Write out every line exactly, from the start of the records below to the line with "tips@regionaviser.no (872, 1438)", and stop there. Don't write out the pictures.

**** Data to examine ****

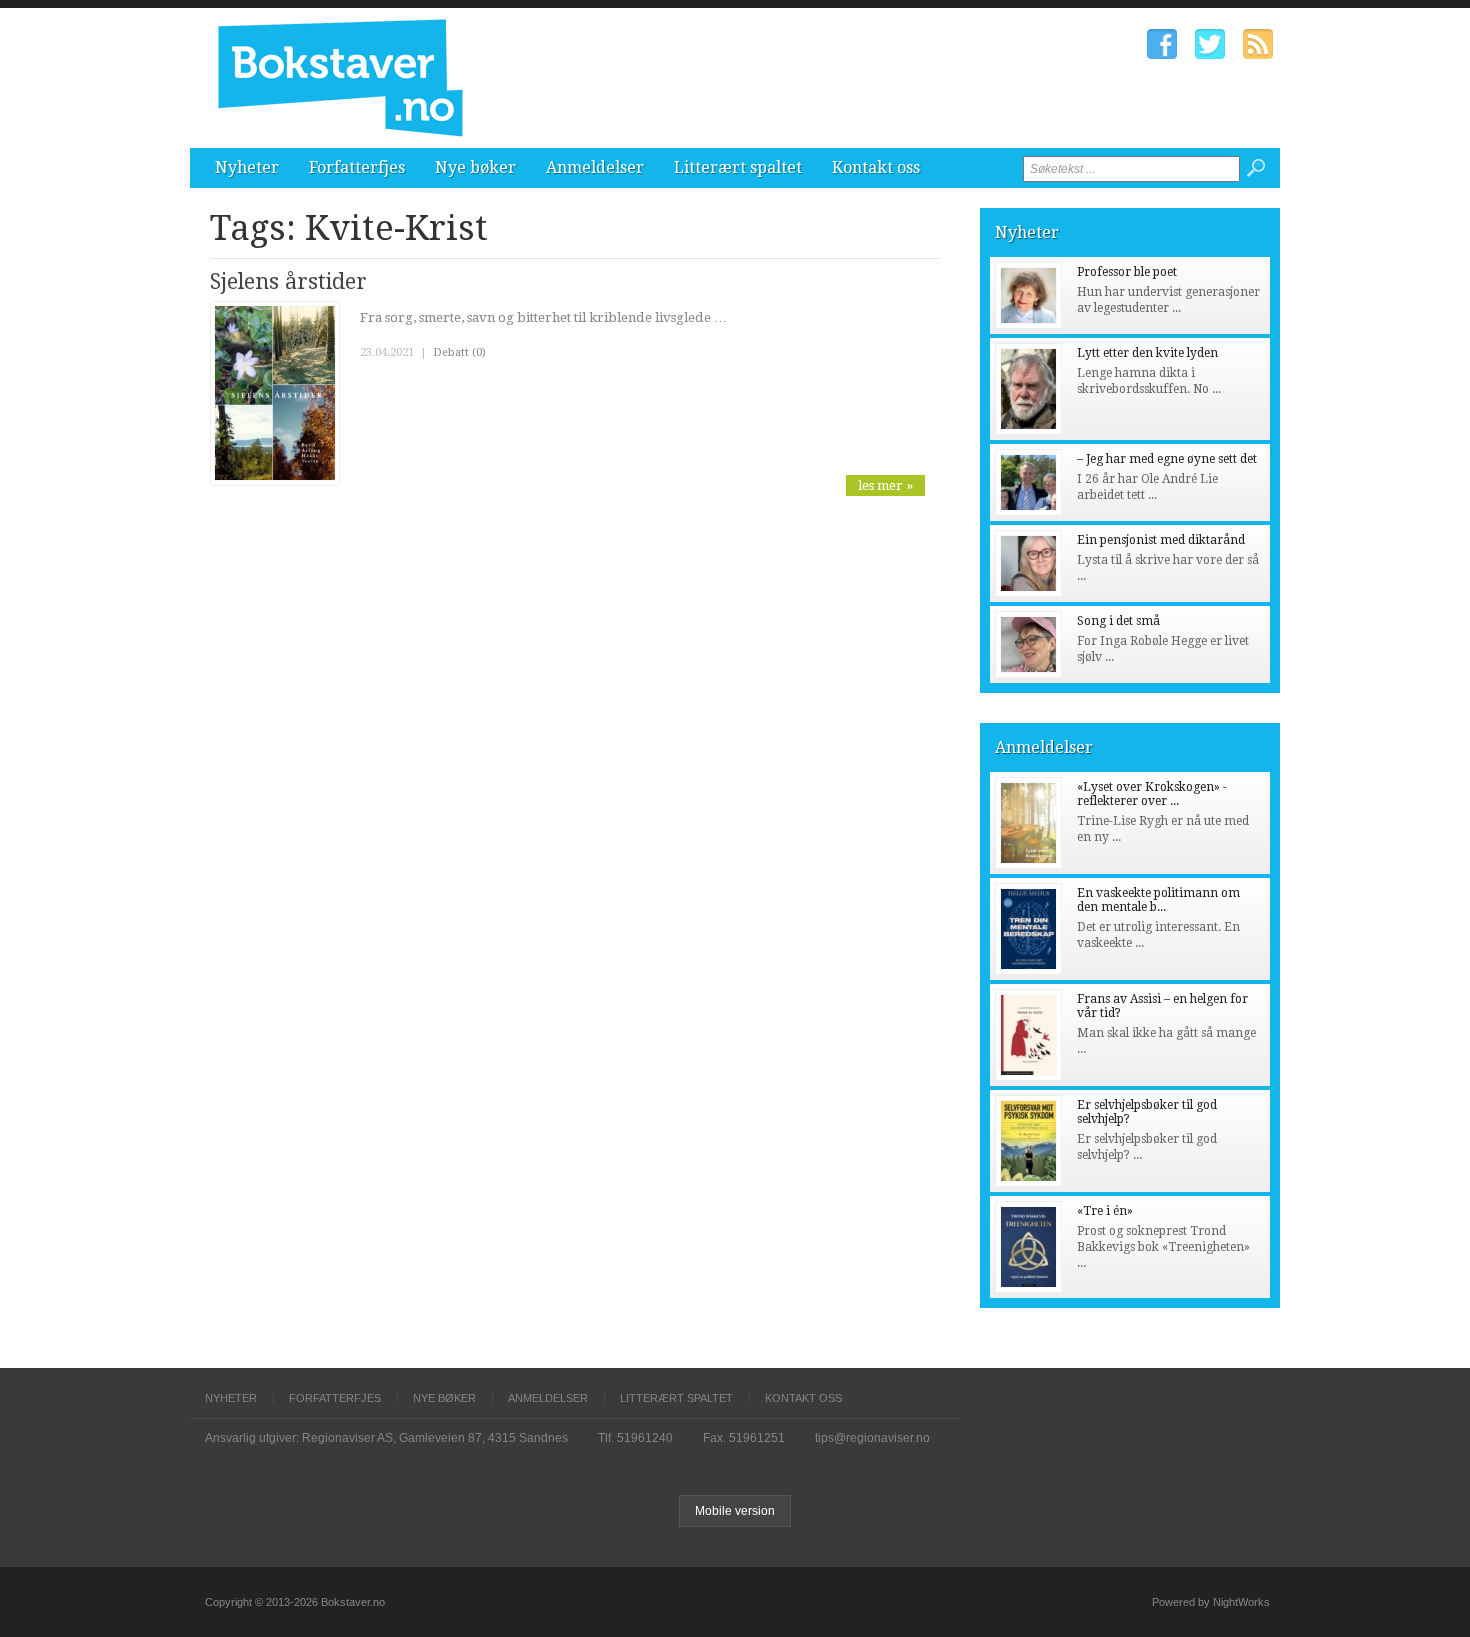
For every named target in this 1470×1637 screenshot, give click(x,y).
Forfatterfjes (357, 167)
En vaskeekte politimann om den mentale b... (1158, 900)
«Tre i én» (1105, 1211)
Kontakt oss (876, 167)
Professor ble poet (1127, 272)
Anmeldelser (595, 167)
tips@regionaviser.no (872, 1438)
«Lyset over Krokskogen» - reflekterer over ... (1152, 794)
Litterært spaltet (738, 167)
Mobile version (735, 1511)
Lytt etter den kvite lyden (1147, 353)
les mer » (885, 485)
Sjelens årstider (288, 281)
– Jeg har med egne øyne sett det (1167, 459)
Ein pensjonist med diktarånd (1161, 540)
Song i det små (1118, 621)
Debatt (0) (459, 352)
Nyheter (247, 167)
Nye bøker (475, 167)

****

Task response.
For every named target in this 1470×1637 screenshot, give click(x,y).
Forfatterfjes (357, 167)
En vaskeekte politimann om den mentale b... (1158, 900)
«Tre i én» (1105, 1211)
Kontakt oss (876, 167)
Professor ble poet (1127, 272)
Anmeldelser (595, 167)
tips@regionaviser.no (872, 1438)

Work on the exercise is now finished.